Tuesday, August 04, 2009

The "fatal conceit" of Barack Obama

The lesson from Hayek is that when the rules are right, markets are collectively much smarter than any individual or group within them. This is the lesson that the Obama administration has utterly missed.

By placing Brian Deese, a 31-year-old with no business or automobile background whatsoever, in charge of General Motors, the Obama administration has signaled its belief that individual smarts is more important than the wisdom of markets.

Deese dropped out of law school to work on the Clinton and then the Obama campaigns in 2008 as an economic policy adviser. Despite his lack of relevant business experience, he has authority to make decisions about the future of GM and the allocation of resources in the automobile industry.

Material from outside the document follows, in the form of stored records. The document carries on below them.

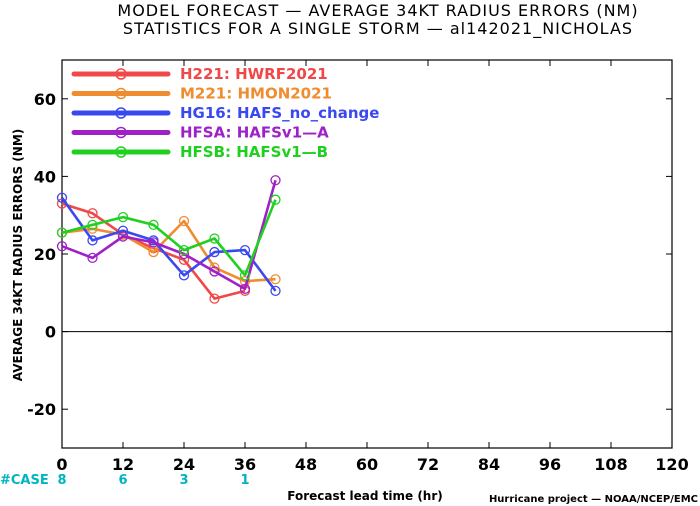 The height and width of the screenshot is (506, 700). What do you see at coordinates (62, 480) in the screenshot?
I see `case-count: 8` at bounding box center [62, 480].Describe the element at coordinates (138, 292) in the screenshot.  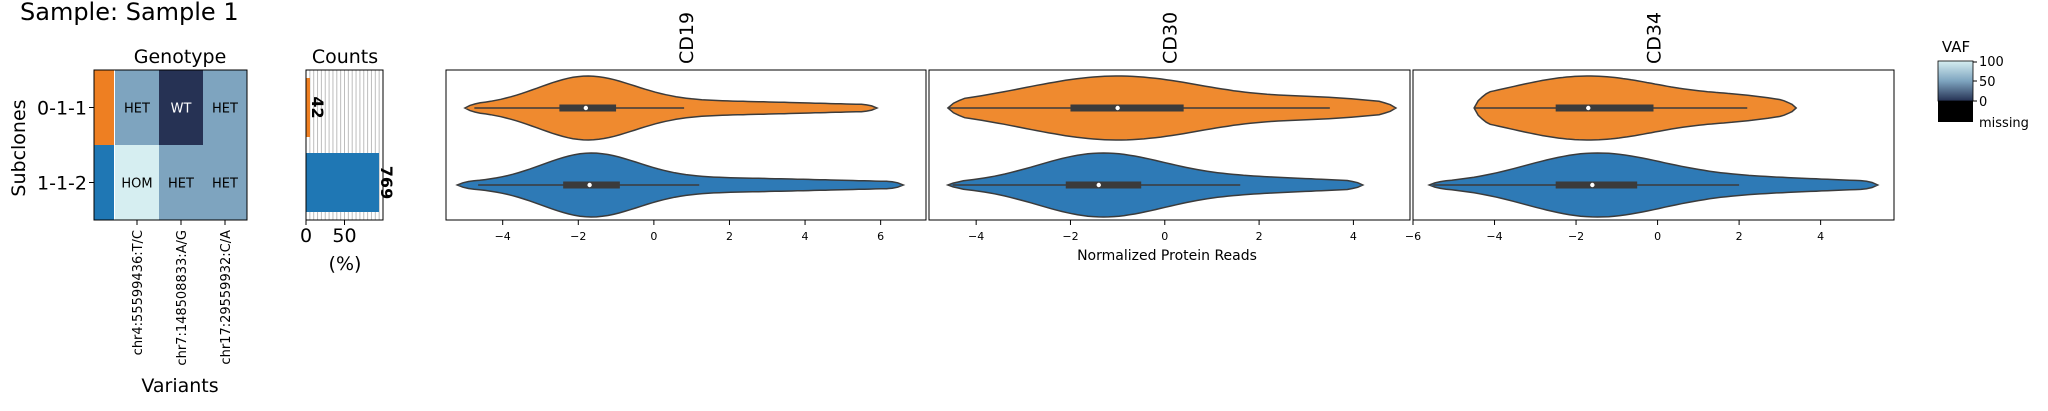
I see `variant-label: chr4:55599436:T/C` at that location. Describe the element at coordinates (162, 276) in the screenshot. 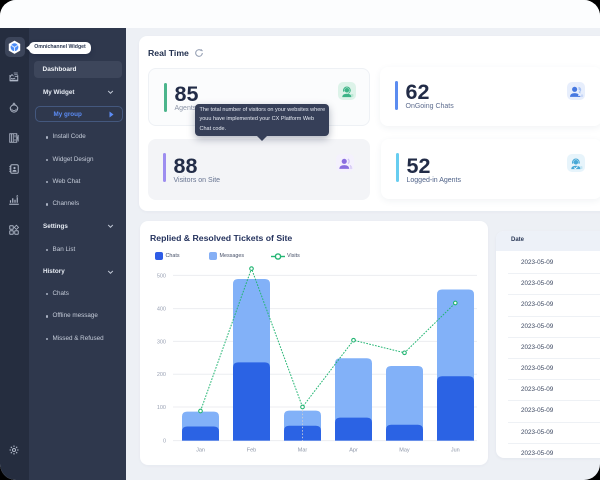

I see `svg-text: 500` at that location.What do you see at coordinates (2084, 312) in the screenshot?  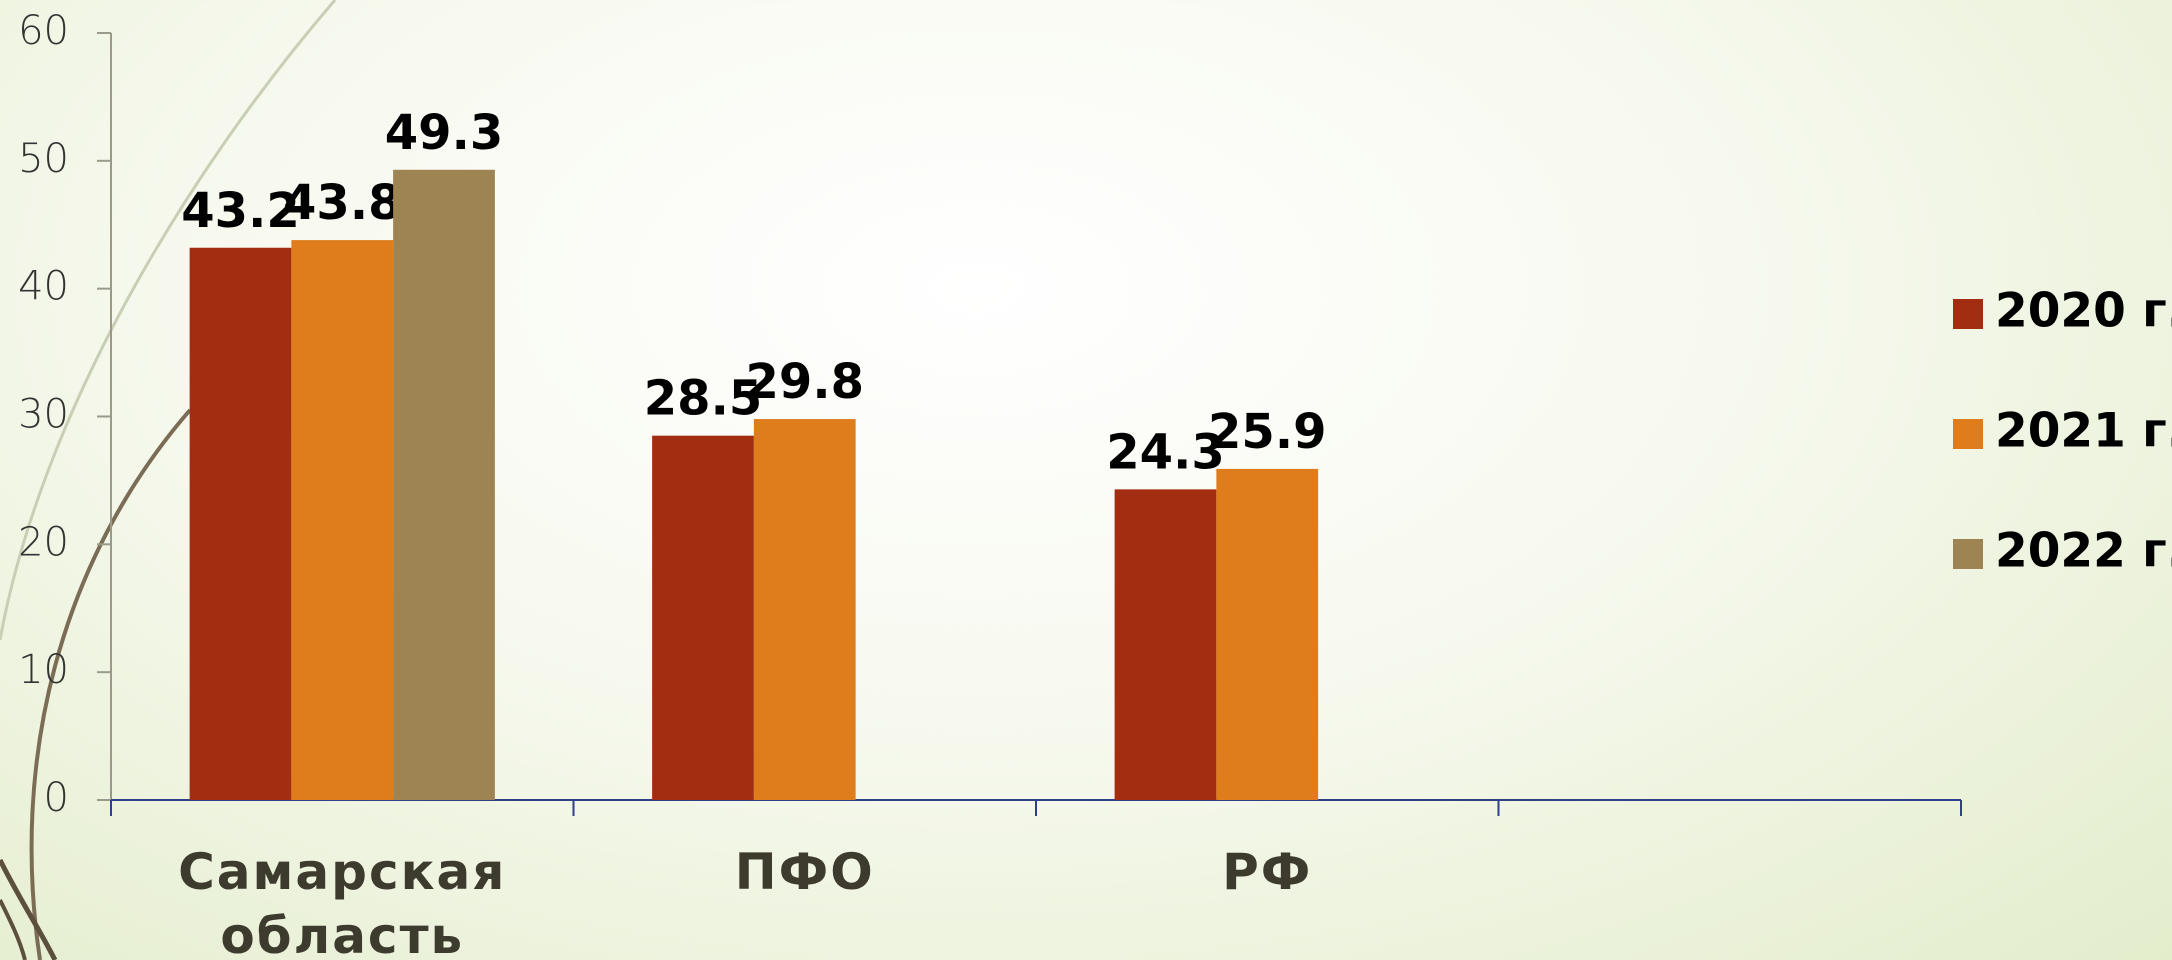 I see `legend-label: 2020 г.` at bounding box center [2084, 312].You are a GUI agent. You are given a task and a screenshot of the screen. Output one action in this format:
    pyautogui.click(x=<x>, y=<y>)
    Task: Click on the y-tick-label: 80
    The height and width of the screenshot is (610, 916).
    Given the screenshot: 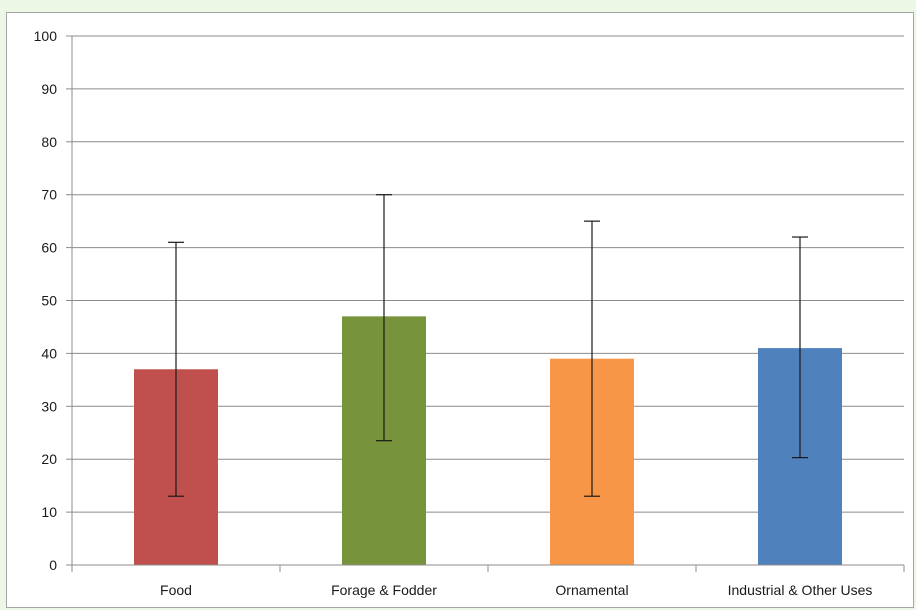 What is the action you would take?
    pyautogui.click(x=49, y=142)
     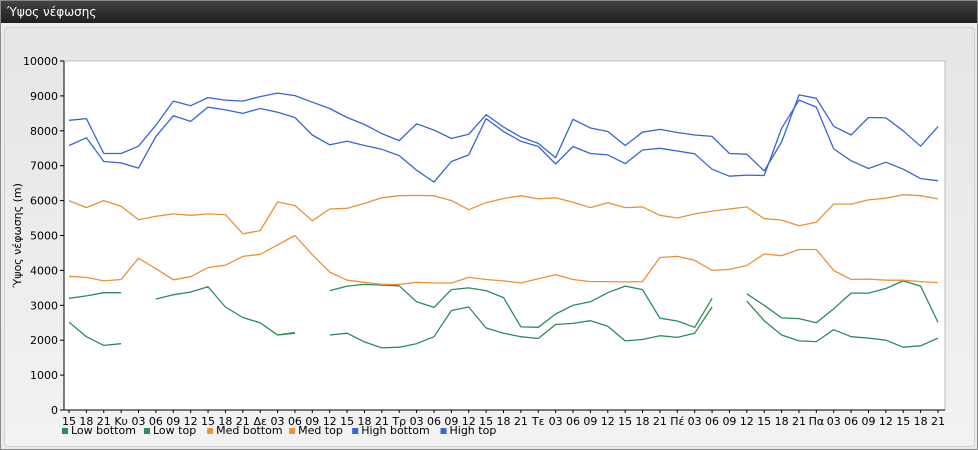 What do you see at coordinates (44, 202) in the screenshot?
I see `y-tick-label: 6000` at bounding box center [44, 202].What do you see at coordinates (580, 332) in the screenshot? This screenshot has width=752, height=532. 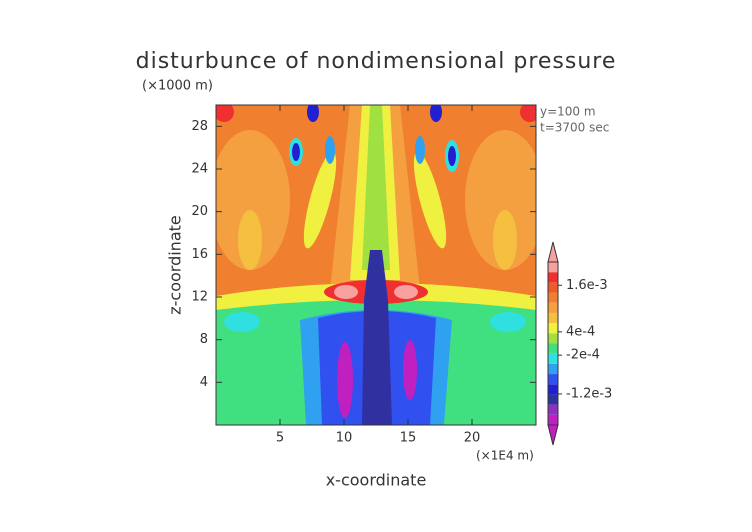 I see `colorbar-tick-label: 4e-4` at bounding box center [580, 332].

The administration evidently believes that experience in policymaking is an effective substitute for the local and contextual knowledge of how to produce goods and services. This is a complete misunderstanding of the way in which markets work and what kinds of knowledge matter.

Much of the same is true with Obama's supposed fixes for health care and financial services. Imposing a vision of how an industry "should" work and how it should produce and deliver its products from the top down is the height of political hubris.

The conceit behind it is one that dates back to the earliest visions of socialist central planning. Even as belief in that more comprehensive vision has died, the mindset behind it is still manifested in the belief that top-down fixes driven by well-meaning political actors are more rational than letting individuals with their local knowledge coordinate and cooperate via markets.